Brotherhood of the Wolf(2001)
Gans’ unusual horror movie is silly but compelling. A rogue branch of the Templars–the brotherhood of the film’s title–have been sent to France by the Pope to scare Louis XV. They take a rather lateral view of their brief, deciding the best way to frighten the monarch is to let a beast, wearing Templar armour, feast on the women and children in a small town.
Kingdom of Heaven(2005)
Making a film about the Crusades at the time of the war in Iraq was bound to be politically sensitive. So in pursuit of an acceptable and simplistic message–that the Christian West is not always good and the Muslim East is not all bad–director Ridley Scott revises history wholesale, or rather makes it up.
To be fair, he might have been unduly influenced by the novels of his namesake, Walter Scott. His Saladin (charismatically played by the Syrian actor Ghassan Massoud), who is wise, benevolent and omnipotent, owes more to Scott’s portrayal of him in The Talisman than to the historical character. And the film’s war-crazed Templars are partly descended from the Templar baddie in Ivanhoe. Both Guy of Lusignan, the king of Jerusalem, and Rainald of Chatillon, who are presented as unmitigated villains, are also presented as Templars, which in reality they were not. The real Templar in the film, the Grand Master Gerard of Ridefort, is presented in the worst possible terms, exceeding the most hostile accounts given of him in the more biased chronicles of the time.
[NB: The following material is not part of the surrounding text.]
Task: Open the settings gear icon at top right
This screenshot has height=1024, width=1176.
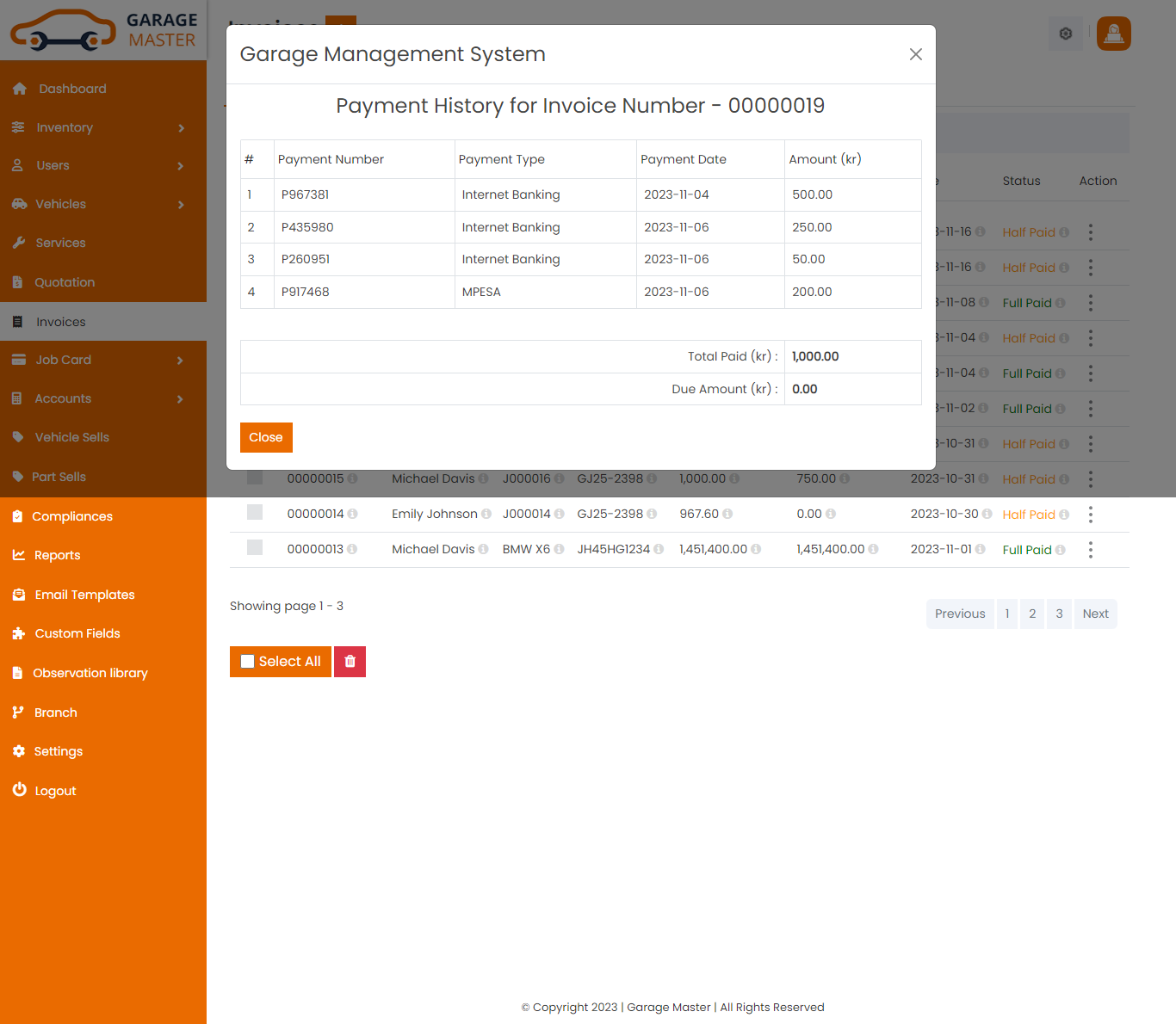Action: click(x=1065, y=34)
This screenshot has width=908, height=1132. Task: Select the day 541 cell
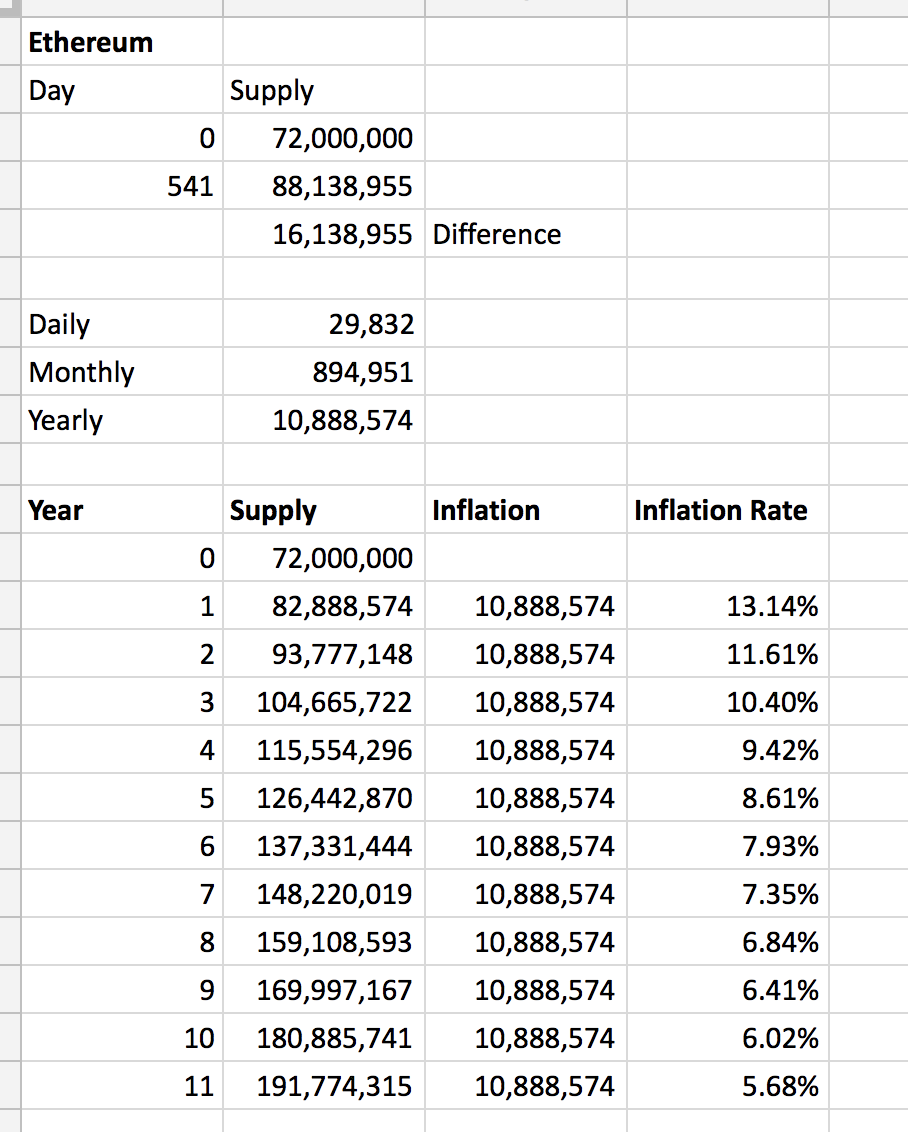(122, 186)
Time and again the point is made that religion is a bad thing, or at least Christianity is, and so the only really good Franks in the film are absurdly anachronistic liberal humanists and agnostics like Jeremy Irons’ Tiberias (in effect Count Raymond III of Tripoli, who was also lord of Tiberias), and Orlando Bloom’s Balian. This may help explain why Bloom has all the charisma and martial presence of a petulant office supply manager complaining about missing paperclips. Fortunately the Muslims in the film are permitted their devout convictions and come across as far more real if no less sanguinary people. Apart from some generalities–there was such a place as Jerusalem and it fell to Saladin–there is nothing that bears much relation to historical fact.